University of California Transportation Center
Employment Suburbanization and the Journey to Work
- Author(s): Levine, Jonathan C.
- et al.
Large scale suburbanization of employment has dramatically changed transportation and land use planning. Intersuburban commuting now dominates regional highway networks, and the automobile has replaced mass transit for many commutes. Planners' approaches to these developments vary from the pro-centralization approach of many environmentalists and transit advocates to the view that employment suburbanization enhances mobility. In the middle are those planners who seek a geographic match between suburban jobs and suburban housing. This study examines one aspect of the debate on the effects of employment decentralization on regional mobility: the impact of growing suburban employment on the commutes of different income groups. This study suggests that suburban employment centers with high levels of multifamily housing will exhibit commute patterns in which household income and commute distance are largely independent.

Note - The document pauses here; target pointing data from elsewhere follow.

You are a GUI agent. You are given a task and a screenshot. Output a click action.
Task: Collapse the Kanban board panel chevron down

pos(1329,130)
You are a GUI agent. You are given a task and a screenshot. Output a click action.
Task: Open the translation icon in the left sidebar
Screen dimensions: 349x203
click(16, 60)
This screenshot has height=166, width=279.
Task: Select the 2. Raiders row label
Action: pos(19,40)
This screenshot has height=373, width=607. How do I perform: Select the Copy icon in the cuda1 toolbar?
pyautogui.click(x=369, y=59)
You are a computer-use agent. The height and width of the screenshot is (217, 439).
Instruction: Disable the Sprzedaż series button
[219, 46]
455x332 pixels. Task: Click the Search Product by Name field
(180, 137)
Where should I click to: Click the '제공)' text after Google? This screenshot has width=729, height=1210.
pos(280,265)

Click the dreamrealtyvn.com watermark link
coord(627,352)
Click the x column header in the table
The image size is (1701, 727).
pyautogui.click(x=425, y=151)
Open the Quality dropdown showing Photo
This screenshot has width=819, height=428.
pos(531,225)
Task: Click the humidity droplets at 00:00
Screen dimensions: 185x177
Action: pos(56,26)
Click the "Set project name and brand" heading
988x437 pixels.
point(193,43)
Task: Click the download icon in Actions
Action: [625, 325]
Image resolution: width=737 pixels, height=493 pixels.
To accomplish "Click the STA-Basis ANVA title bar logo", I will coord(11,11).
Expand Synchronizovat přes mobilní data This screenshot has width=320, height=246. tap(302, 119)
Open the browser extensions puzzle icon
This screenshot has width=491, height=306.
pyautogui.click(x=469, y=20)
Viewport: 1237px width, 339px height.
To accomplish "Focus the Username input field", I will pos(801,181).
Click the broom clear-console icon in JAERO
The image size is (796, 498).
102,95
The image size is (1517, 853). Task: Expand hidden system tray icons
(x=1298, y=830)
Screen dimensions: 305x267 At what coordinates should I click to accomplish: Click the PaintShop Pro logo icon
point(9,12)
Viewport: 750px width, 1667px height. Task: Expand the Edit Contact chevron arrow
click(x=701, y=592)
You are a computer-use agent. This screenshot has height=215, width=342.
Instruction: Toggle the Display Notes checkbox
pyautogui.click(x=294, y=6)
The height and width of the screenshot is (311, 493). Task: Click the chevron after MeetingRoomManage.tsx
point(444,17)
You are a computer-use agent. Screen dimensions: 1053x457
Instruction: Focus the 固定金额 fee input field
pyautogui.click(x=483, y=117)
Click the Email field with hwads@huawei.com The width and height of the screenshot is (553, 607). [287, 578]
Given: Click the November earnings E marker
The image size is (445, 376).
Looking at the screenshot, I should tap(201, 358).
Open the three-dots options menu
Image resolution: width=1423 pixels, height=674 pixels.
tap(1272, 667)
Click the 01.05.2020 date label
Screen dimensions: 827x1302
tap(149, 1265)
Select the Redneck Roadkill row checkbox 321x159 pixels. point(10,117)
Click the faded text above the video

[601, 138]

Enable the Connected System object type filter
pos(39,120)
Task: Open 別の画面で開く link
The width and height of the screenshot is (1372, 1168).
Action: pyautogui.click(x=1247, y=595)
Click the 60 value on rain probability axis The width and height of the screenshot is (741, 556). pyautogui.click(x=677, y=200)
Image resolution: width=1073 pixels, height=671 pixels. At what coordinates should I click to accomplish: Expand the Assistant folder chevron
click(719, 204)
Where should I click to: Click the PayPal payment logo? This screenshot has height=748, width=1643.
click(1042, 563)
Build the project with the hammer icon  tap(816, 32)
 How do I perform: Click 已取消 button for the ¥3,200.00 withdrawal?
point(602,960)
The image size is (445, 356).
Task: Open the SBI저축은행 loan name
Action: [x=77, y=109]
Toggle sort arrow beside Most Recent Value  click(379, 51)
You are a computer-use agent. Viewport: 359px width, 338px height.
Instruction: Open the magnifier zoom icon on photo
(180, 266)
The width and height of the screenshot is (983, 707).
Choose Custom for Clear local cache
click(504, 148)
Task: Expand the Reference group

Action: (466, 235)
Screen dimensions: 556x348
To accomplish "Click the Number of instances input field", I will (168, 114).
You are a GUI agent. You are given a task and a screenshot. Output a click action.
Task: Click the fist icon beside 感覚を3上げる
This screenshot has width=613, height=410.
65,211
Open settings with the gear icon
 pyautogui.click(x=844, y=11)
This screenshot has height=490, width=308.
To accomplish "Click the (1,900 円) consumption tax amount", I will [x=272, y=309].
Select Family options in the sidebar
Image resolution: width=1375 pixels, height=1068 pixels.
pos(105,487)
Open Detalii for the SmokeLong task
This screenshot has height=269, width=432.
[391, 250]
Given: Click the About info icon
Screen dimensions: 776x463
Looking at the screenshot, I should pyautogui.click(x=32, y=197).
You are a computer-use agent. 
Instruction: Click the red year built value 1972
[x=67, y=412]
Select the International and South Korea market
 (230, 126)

In contrast, In suburban areas where the development of dense housing has not kept pace with employment growth, it is hypothesized that new commute patterns are emerging wherein lower income households commute greater distances than their upper income counterparts. This pattern would be the reverse of the prediction of monocentric urban models for central city employment. These hypotheses are tested for San Francisco Bay Area communities using data from 1981 and 1989. Bivariate analyses generally supported the predicted effects of community employment base and housing stock on commute patterns by income. Nested multinomial logit models of the household residential location decision were estimated for workers in San Ramon and in northern Santa Clara County. The models appeared to demonstrate a positive effect of the availability of multifamily housing on the residential location decisions of low to moderate income households. In addition, workplace accessibility in general emerged as a powerful determinant of residential location. Forecasts of commute patterns using the estimated models indicated a potential for reducing long distance commutes by low to moderate income households through a policy encouraging multifamily housing construction in the vicinity of suburban employment centers.